Elvira le echó una mirada al padre Pennyfather. Comparado con el piloto de carreras, era un personaje carente de todo interés y atractivo. No sentía el menor interés por los eclesiásticos en general, aunque durante su estancia en Roma había manifestado una ligera admiración por los cardenales, a quienes consideraba como personajes bastante pintorescos.

El rostro del padre Pennyfather mostró una expresión más tranquila. El anciano asintió varias veces. Había reconocido el lugar. Se encontraba en el Bertram’s donde pasaría la noche camino de... ¿por cierto, camino de dónde? ¿Chadminster? No, no, acababa de llegar de Chadminster. Se dirigía a... por supuesto, al congreso de Lucerna. Avanzó complacido hacia la recepción donde miss Gorringe le hizo objeto de una calurosa bienvenida.

—Me alegra muchísimo verle, padre Pennyfather. Tiene usted un aspecto excelente.

—Muchas gracias, muchas gracias. La semana pasada estuve muy resfriado, pero ahora ya estoy recuperado del todo. Tiene una habitación reservada a mi nombre. Le mandé una carta reservándola.

—Desde luego, padre, recibimos su carta —le tranquilizó miss Gorringe—. Le tenemos reservada la número 19, la misma que ocupó la última vez.

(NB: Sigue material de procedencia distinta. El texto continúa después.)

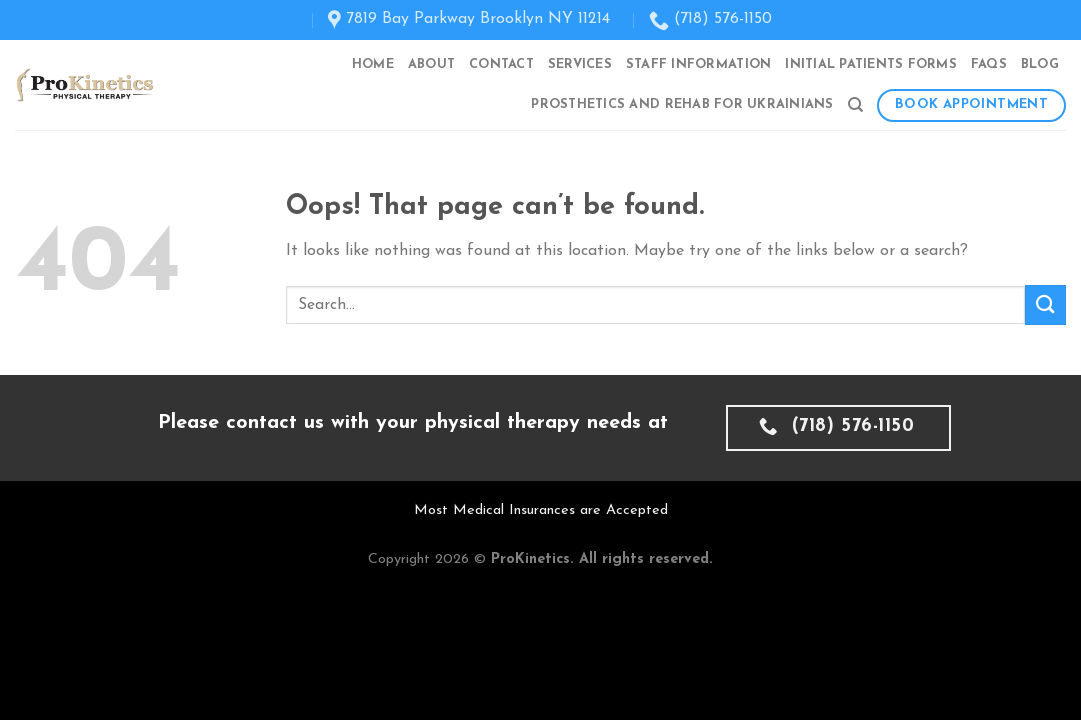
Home (373, 64)
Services (580, 64)
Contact (501, 64)
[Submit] (1045, 304)
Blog (1040, 64)
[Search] (855, 105)
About (431, 64)
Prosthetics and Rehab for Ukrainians (682, 104)
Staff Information (698, 64)
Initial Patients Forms (871, 64)
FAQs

—Gracias. Quiero la habitación para cuatro días. En realidad, me voy a Lucerna y estaré ausente una noche, pero quiero que me reserve la habitación. Dejaré aquí casi todas mis cosas y sólo me llevaré una bolsa de viaje a Suiza. Supongo que no habrá ningún inconveniente, ¿verdad?

La recepcionista le tranquilizó una vez más.

—Todo está en orden. Lo explicó usted claramente en su carta.

Quizás otras personas no hubieran utilizado la palabra «claramente» sino «extensamente» porque Pennyfather había llenado varias cuartillas.

Pennyfather, disipadas sus preocupaciones, exhaló un suspiro de alivio. Un botones se hizo cargo de su equipaje y le acompañó hasta la habitación número 19.

Mientras tanto, en la habitación número 28, Mrs. Carpenter se había quitado la corona de violetas y se dedicaba a meter su camisón cuidadosamente plegado debajo de la almohada. Alzó la cabeza cuando entró Elvira.

—Ah, ya estás aquí, querida. ¿Quieres que te ayude con las maletas?

—No, muchas gracias —respondió Elvira cortésmente—. Creo que sólo sacaré lo imprescindible.

—¿Cuál de los dormitorios prefieres? El baño es compartido. Les dije que dejaran tus maletas en la 29, que es la más alejada. Me pareció que esta habitación es un poco ruidosa.

—Es muy amable de tu parte —comentó la joven, con su habitual voz inexpresiva.

—¿Estás segura de que no necesitas de mi ayuda?

—No, gracias, ya me las arreglaré. Creo que tomaré un baño.

—Sí, creo que es una magnífica idea. ¿Quieres bañarte tú primero? Prefiero acomodar todas mis cosas antes de bañarme.